Antigonish, Nova Scotia, Canada

Dr. Britney Benoit -- supporting effective, parent-led pain management for infants during painful procedures

September 22nd, 2022
Dr. Britney Benoit

Contributing to our Health -- A Series About StFX Research Making A Difference In Our Communities

StFX is a leader in health innovation and entrepreneurship in Nova Scotia. In this ongoing series, we proudly shine a spotlight on our health research leaders, research and community health partnerships and their impact. For more on the Contributing to our Health series, click the link below.

Contributing to our Health series

 

“It’s my hope that the work I am doing contributes to the recognition of the powerful role of parents as partners in the health care of their children.” ~ Dr. Britney Benoit   

Dr. Britney Benoit, faculty member in the StFX Rankin School of Nursing, is working on research that she hopes will play a part in supporting effective, parent-led pain management for infants during painful procedures.

Could you tell me about your research program? 

My research program is centered on improving maternal and infant health care and outcomes by supporting parent-led interventions, such as breastfeeding and parent-infant skin-to-skin contact, as part of newborn care. I focus on testing and translating these accessible and non-invasive approaches as part of routine care of infants and families during times of pain, stress, and transition. My research program spans generation of new knowledge, synthesis of existing knowledge, and translation of knowledge into health system policy and practice. To do this, I work in collaboration and partnership with numerous stakeholders, including clinicians, health systems leaders and decision makers, and families.

Studies that I have ongoing are focused on parent-led interventions for pain management and fostering supportive environments for breastfeeding. Several key projects include: (1) Co-development of implementation interventions to support parent-led infant pain management in rural communities; and (2) Identification of barriers, facilitators, and context-driven strategies to support implementation of the Baby Friendly Initiative to promote breastfeeding in hospital and community care environments across Nova Scotia. 

 

What drew you to health research? What motivates or excites you about it? 

My mother is a Registered Nurse, International Board-Certified Lactation Consultant, and Certified Perinatal Nurse with over three decades of experience in advocating for breastfeeding. There was no shortage of discussion of breastfeeding in our home – so I’ve come by working in this area honestly! 

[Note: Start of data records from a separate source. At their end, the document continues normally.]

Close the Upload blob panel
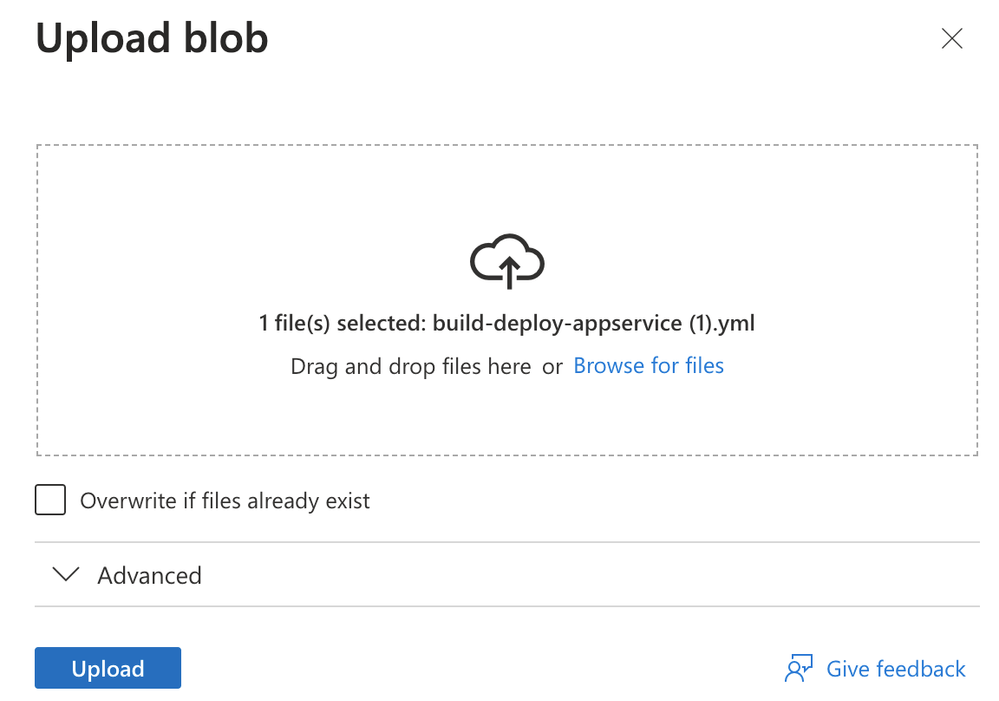The image size is (999, 701). tap(952, 39)
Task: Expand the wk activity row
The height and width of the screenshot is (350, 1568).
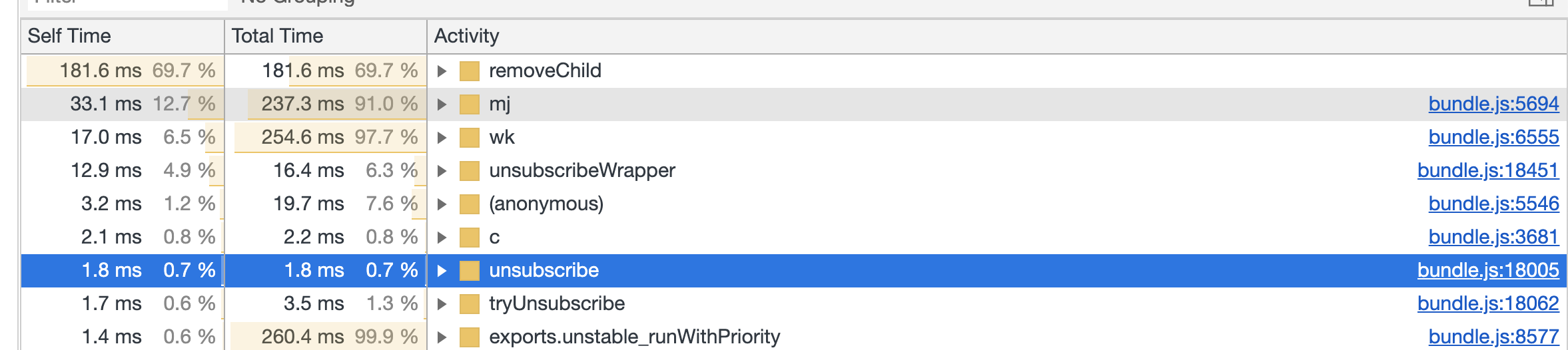Action: pyautogui.click(x=442, y=138)
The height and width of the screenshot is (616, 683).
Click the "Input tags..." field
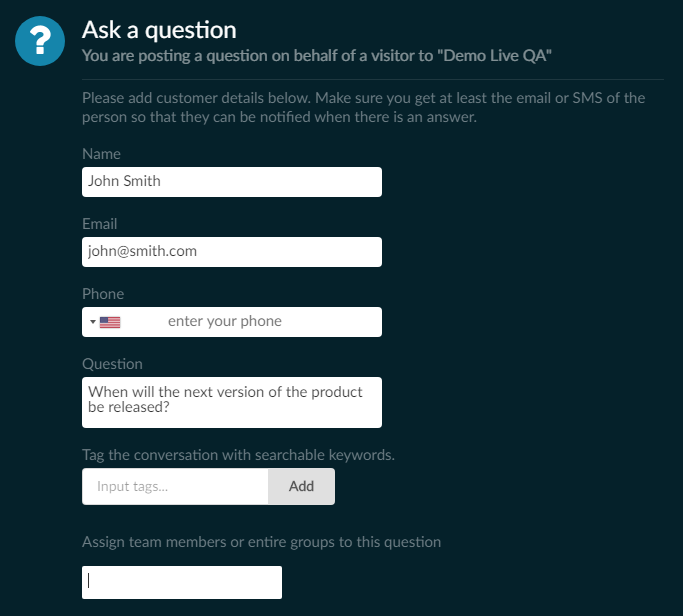coord(176,487)
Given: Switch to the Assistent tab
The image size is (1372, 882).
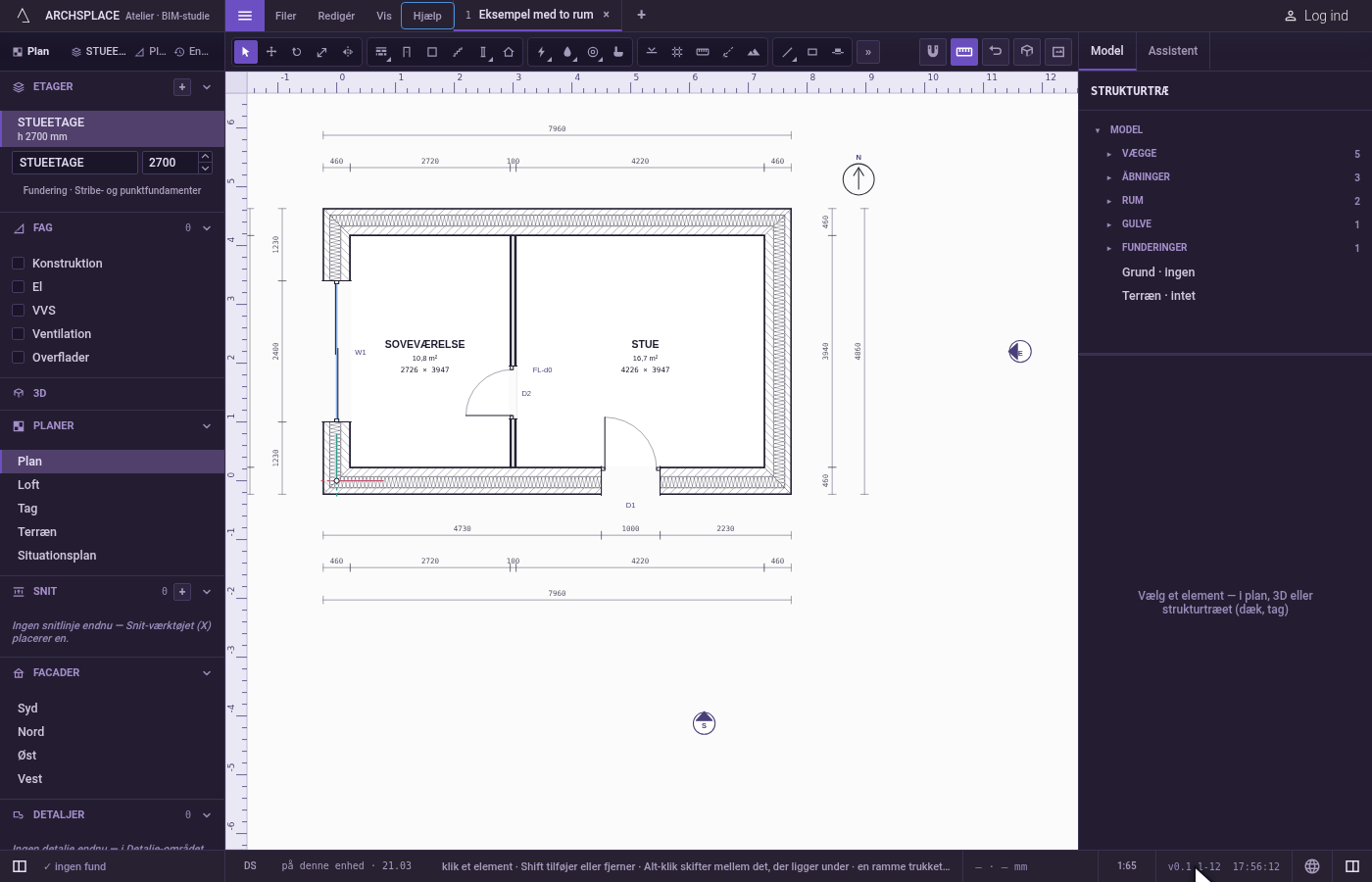Looking at the screenshot, I should click(x=1173, y=51).
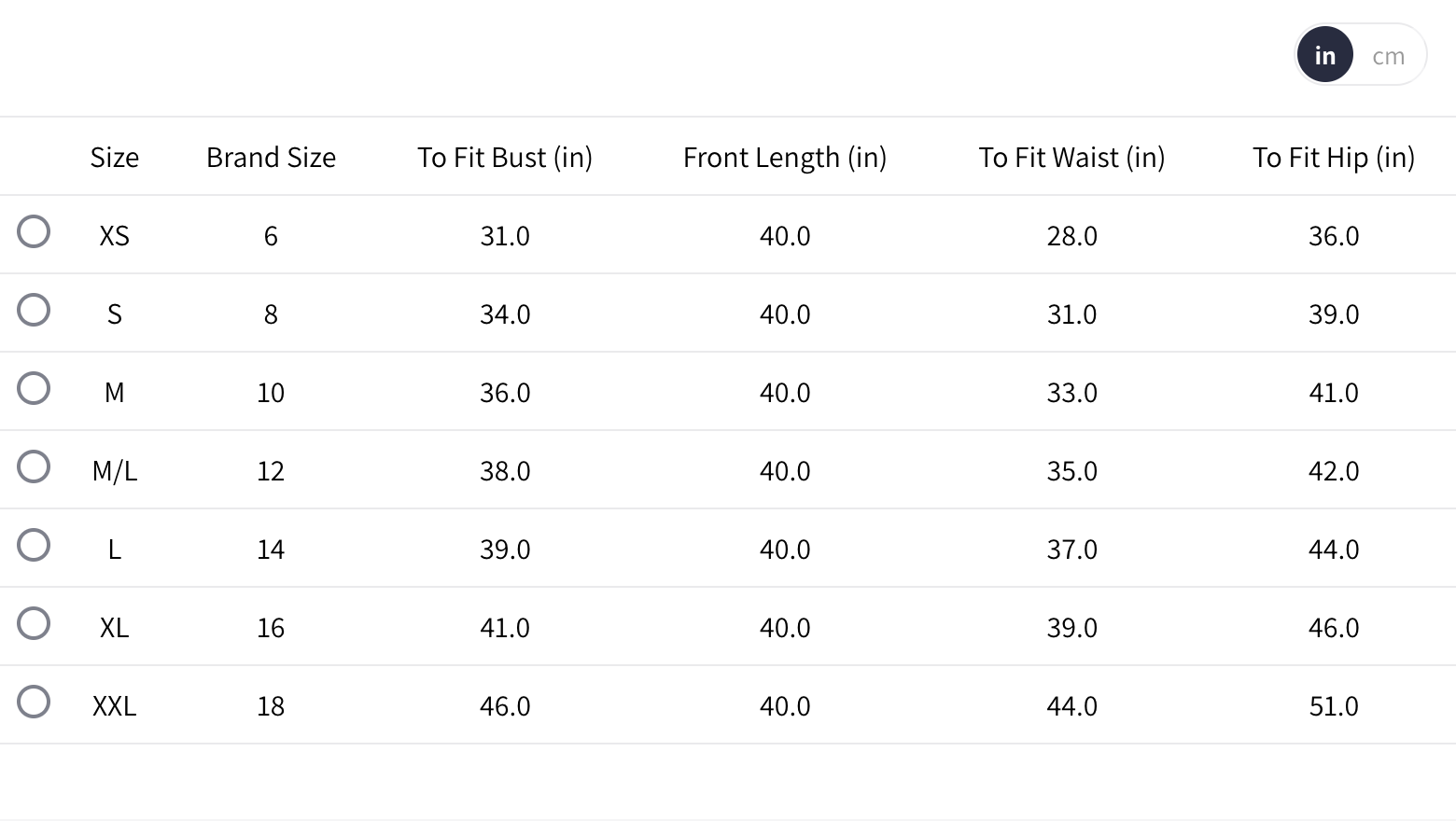Switch measurement units to cm
Screen dimensions: 1456x821
(x=1388, y=56)
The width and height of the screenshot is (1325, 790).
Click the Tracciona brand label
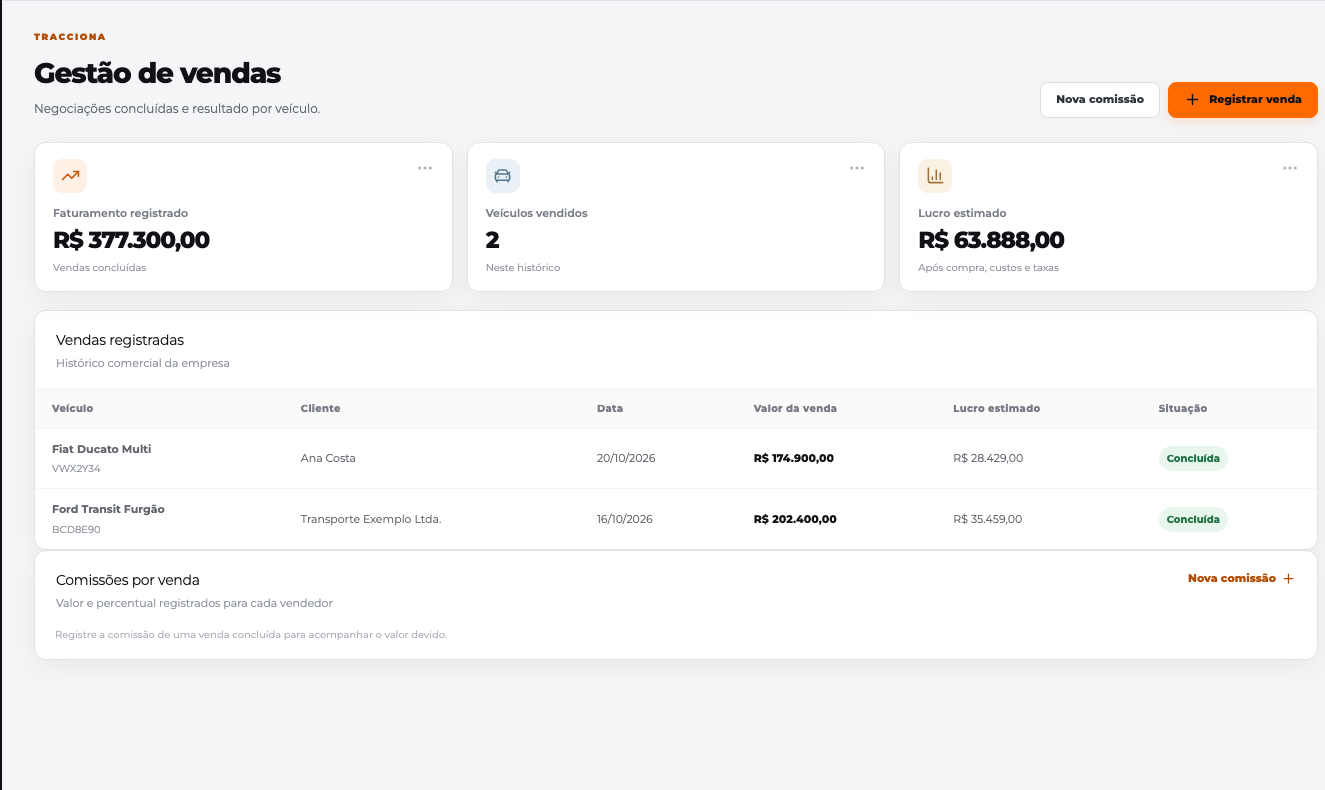(x=70, y=37)
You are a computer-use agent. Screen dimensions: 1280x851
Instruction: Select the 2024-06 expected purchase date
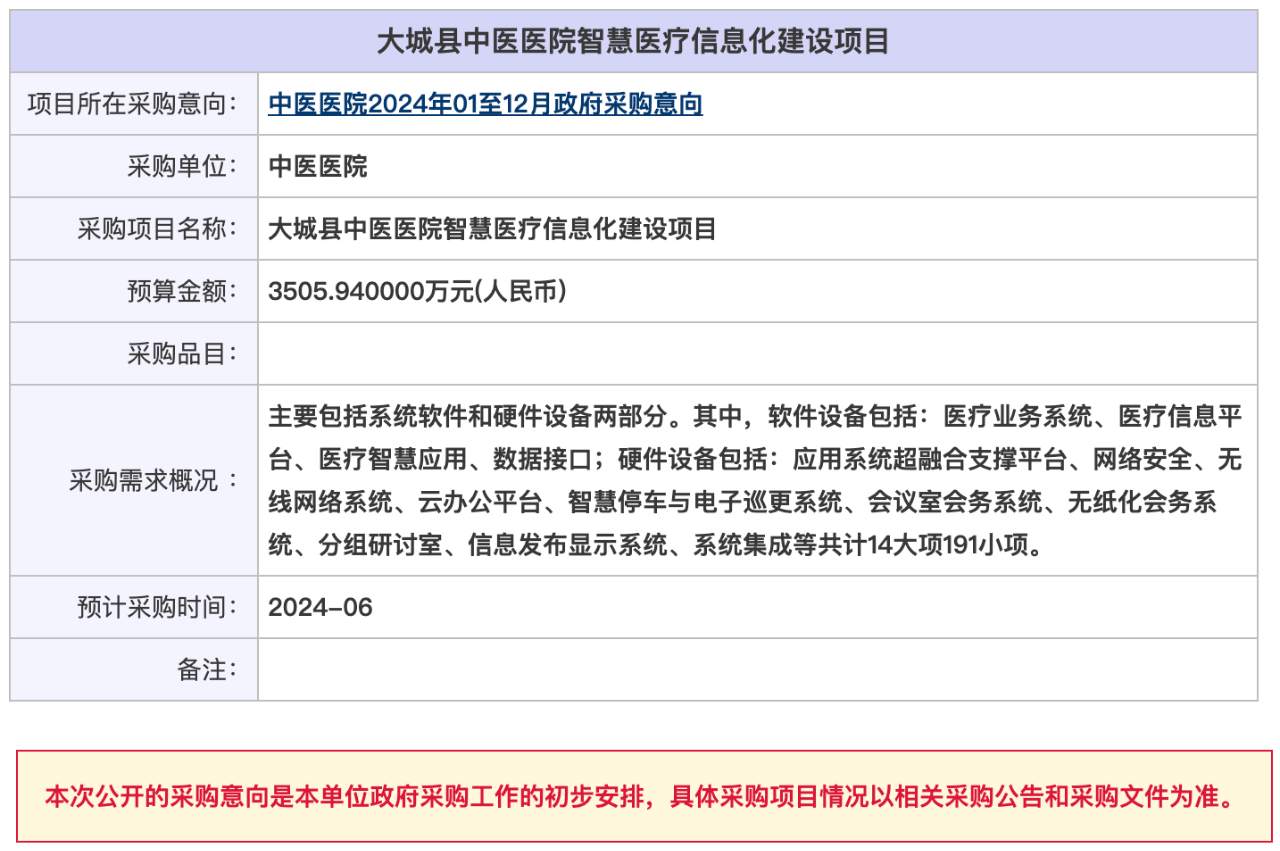320,607
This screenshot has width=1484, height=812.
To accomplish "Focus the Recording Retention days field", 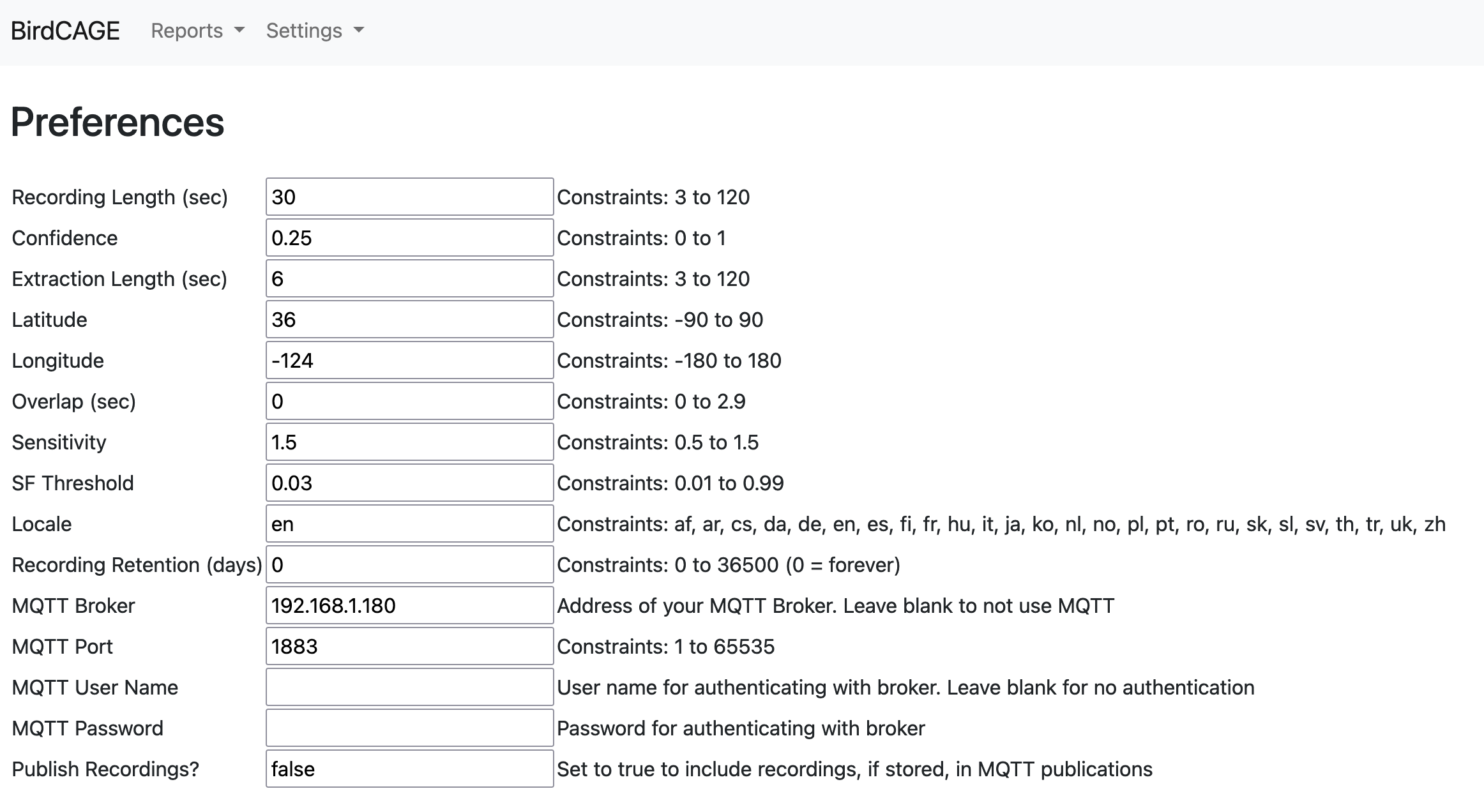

When I started my education in human nutrition, and then went on to pursue graduate education in nursing, my career aspirations were to practice as a clinician in perinatal care. However, my first taste of research was completing my honours thesis with Dr. Doris Gillis in Human Nutrition here at StFX. While I didn’t start that experience planning to be a researcher (or even fully appreciating what a career in health research looked like), that experience opened my eyes to the opportunities for impact in health research. To be able to identify an issue, systematically work to answer complex questions and identify solutions with diverse teams, and then use that knowledge to directly impact clinical care excited me! I went on to pursue a Master’s degree and PhD in Nursing, working with experts in perinatal and neonatal nursing care, with the goal of an academic career doing work in this area. 

 

What impact do you hope it will have?

I want my research to play a part in all new parents to being supported to hold their baby in skin-to-skin contact immediately after birth and during any painful procedures throughout infancy. I also want families to be adequately supported in feeding and caring for their new baby. It’s my hope that the work I am doing contributes to the recognition of the powerful role of parents as partners in the health care of their children.  

 

Could you tell me a bit about yourself and any awards and accomplishments? 

I completed my Bachelor’s Degree in Human Nutrition at StFX, my Master’s of Science (Applied) in Nursing at McGill University and my PhD in Nursing at Dalhousie University. During my PhD, I received a Vanier Canada Graduate Scholarship for my research examining the impact of breastfeeding on processing of pain in the newborn brain during clinically required painful procedures – which received the Dalhousie University Doctoral Thesis Award in Engineering, Medical Science, and Natural Sciences. I held the inaugural Health Sciences Research Chair with Nova Scotia Health here at StFX and have received funding from the QEII Foundation, Nova Scotia Health, and Research Nova Scotia to support my research program at StFX.   

 

What excites you about being a researcher at StFX?

One of the things that excites me about working in health research at StFX is the opportunity to partner with stakeholders, including healthcare providers and families, in this community. We’re working together to help inform and support best-practice perinatal care right in this community and in other rural communities across Nova Scotia – It’s exciting to have that opportunity to use my research skills to impact care! I also thoroughly enjoy being able to share my research with students at the undergraduate level, to help inspire them to pursue careers in nursing science. 

 

What’s something surprising about yourself that people wouldn’t know?

My favourite form of self-care is running. I ran the Boston Marathon this past April and am running the Berlin Marathon this fall. I could eat a bagel for every meal!